_Exercise details_
Find every line in the records below that holds the word "will", and copy it out.

Data supplied Block Start

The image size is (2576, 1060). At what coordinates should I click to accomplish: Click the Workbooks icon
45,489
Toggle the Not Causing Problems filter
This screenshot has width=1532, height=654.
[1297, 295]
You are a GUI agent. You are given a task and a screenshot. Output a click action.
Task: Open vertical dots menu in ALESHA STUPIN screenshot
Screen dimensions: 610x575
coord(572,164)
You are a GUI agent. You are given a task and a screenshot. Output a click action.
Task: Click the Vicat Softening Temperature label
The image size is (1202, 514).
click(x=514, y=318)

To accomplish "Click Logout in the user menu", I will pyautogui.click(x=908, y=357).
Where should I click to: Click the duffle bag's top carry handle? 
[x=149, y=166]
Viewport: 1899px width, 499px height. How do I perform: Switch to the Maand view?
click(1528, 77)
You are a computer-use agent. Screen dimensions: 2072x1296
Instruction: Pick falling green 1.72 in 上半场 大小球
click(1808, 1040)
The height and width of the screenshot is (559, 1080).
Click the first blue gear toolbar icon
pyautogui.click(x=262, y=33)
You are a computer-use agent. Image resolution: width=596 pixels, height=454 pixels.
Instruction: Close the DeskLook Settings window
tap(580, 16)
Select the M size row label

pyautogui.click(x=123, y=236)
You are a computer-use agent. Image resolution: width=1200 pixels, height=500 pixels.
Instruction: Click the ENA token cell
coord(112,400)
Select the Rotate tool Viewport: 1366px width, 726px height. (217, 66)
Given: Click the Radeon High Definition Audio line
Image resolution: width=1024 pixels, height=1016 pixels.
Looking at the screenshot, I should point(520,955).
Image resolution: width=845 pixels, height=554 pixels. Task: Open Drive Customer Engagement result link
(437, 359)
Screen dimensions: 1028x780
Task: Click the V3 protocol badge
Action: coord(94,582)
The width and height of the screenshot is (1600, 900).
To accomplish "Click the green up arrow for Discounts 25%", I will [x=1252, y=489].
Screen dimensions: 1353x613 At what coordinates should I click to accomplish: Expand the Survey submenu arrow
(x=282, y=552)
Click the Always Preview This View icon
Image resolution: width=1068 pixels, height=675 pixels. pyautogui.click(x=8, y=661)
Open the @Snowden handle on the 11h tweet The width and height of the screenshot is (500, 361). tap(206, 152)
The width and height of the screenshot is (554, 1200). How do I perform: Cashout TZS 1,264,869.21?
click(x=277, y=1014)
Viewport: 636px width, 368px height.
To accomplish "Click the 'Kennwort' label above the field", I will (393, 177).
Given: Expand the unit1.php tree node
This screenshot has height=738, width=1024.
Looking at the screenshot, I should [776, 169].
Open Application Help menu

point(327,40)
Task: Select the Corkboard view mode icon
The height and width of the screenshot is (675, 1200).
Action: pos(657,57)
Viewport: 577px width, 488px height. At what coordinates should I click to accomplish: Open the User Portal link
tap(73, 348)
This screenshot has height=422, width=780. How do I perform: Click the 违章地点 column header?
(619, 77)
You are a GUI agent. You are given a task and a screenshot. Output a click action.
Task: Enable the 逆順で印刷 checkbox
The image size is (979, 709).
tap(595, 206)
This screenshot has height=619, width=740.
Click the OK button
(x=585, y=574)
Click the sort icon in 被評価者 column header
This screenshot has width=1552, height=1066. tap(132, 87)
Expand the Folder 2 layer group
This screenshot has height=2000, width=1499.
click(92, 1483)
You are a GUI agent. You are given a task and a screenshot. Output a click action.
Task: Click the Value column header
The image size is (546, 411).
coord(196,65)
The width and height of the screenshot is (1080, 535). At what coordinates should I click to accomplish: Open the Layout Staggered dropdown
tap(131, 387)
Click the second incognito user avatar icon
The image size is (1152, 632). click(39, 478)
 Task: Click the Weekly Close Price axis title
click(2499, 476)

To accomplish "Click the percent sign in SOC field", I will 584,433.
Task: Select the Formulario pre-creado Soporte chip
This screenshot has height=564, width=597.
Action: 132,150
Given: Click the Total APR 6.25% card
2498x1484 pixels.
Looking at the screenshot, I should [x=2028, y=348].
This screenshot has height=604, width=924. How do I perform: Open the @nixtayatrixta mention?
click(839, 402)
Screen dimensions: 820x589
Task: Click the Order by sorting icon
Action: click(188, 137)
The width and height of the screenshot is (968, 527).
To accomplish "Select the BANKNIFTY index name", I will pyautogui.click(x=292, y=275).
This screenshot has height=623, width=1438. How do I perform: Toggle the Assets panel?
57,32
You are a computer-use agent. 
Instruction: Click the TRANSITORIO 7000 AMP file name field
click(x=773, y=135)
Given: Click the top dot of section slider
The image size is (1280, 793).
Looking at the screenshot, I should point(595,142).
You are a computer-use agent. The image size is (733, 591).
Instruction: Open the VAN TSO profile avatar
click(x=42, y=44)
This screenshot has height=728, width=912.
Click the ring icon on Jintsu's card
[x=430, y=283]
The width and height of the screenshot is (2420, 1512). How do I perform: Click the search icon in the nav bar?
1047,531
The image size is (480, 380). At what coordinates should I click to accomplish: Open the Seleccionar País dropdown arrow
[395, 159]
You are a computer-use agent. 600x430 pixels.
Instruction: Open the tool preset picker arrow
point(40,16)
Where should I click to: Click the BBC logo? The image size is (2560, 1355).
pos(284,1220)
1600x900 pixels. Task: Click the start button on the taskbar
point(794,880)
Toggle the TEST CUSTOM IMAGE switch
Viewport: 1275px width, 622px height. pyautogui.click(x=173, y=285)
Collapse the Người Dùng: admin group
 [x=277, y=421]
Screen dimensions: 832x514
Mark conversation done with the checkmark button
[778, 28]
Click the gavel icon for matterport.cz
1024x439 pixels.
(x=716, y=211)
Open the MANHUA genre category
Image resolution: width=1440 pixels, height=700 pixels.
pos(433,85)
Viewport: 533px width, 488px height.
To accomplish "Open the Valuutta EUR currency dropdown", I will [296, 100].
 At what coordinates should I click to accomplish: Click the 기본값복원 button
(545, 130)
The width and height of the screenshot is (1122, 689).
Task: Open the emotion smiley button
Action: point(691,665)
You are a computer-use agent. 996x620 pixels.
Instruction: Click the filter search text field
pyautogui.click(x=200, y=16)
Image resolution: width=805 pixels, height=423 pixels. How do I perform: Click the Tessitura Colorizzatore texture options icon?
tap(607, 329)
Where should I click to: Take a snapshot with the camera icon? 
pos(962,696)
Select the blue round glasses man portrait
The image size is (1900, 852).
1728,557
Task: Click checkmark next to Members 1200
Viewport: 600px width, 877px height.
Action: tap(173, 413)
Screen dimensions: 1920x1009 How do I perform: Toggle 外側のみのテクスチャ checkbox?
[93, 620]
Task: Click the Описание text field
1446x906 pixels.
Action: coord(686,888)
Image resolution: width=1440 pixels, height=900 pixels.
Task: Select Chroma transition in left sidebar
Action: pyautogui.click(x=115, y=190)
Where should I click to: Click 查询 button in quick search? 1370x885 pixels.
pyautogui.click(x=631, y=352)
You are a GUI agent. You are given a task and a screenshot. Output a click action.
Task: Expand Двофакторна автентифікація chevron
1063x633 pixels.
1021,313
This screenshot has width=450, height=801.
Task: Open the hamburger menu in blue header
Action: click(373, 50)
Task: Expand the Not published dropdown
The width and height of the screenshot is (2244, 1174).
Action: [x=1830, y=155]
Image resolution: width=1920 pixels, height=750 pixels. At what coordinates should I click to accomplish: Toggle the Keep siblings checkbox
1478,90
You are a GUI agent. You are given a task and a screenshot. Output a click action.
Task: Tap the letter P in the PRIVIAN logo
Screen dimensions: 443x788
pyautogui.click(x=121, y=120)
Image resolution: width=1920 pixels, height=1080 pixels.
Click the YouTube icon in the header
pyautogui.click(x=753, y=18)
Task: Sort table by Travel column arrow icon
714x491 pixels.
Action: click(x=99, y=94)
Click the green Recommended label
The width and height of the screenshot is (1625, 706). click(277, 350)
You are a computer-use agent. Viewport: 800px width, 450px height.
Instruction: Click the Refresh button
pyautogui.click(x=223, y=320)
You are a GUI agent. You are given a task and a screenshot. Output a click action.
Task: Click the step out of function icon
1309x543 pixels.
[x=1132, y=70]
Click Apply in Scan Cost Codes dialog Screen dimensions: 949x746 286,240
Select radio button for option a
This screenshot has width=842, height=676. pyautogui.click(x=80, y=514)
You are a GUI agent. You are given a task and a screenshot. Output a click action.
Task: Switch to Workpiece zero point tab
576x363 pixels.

Data supplied Block End

_Solution to this problem_
To accomplish "Click Logout in the user menu", I will pyautogui.click(x=908, y=357).
To accomplish "Click the green up arrow for Discounts 25%", I will [x=1252, y=489].
To accomplish "Click the 'Kennwort' label above the field", I will (393, 177).
To accomplish "Click the percent sign in SOC field", I will 584,433.
To accomplish "Select the BANKNIFTY index name", I will pyautogui.click(x=292, y=275).
To accomplish "Open the Valuutta EUR currency dropdown", I will [296, 100].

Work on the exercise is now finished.